From the records below, transcribe exactly the lines that begin at the line with "The image size is (579, 481)." and end at the line with "Click the bullet separator before 11 reviews", both included.

____ Material provided

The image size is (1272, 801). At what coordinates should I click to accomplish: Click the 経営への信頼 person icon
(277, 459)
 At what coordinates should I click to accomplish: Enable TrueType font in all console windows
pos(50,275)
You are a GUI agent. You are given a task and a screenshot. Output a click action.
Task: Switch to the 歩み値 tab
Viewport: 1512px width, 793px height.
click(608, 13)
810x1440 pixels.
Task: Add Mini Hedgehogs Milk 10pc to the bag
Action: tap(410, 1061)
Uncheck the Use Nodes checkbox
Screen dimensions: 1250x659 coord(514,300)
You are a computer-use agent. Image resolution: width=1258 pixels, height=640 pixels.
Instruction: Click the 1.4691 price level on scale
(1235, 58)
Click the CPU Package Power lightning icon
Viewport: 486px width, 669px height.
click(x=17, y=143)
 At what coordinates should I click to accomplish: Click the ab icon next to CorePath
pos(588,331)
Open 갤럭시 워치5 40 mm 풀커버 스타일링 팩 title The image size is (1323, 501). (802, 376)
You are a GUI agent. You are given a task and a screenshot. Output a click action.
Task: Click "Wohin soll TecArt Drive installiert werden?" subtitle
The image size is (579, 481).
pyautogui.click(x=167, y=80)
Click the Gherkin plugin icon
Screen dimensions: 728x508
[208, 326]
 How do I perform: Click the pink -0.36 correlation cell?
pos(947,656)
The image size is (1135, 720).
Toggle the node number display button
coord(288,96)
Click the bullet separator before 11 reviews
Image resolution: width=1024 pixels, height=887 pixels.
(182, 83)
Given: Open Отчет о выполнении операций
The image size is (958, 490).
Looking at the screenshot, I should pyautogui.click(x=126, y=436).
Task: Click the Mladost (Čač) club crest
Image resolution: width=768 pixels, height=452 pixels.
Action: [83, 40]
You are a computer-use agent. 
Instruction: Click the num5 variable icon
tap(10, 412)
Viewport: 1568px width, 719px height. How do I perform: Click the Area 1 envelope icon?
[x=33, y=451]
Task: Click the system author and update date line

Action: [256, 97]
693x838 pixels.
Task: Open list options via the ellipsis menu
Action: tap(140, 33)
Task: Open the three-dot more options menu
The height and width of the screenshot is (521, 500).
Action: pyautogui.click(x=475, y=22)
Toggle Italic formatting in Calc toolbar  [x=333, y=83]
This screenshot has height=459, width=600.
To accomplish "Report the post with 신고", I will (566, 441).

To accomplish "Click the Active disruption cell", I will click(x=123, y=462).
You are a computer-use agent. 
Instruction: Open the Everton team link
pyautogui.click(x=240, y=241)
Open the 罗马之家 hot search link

________

== Result ==
The image size is (579, 481).
pyautogui.click(x=167, y=80)
Click the Gherkin plugin icon
Screen dimensions: 728x508
[208, 326]
 How do I perform: Click the pink -0.36 correlation cell?
pos(947,656)
The image size is (1135, 720).
Toggle the node number display button
coord(288,96)
Click the bullet separator before 11 reviews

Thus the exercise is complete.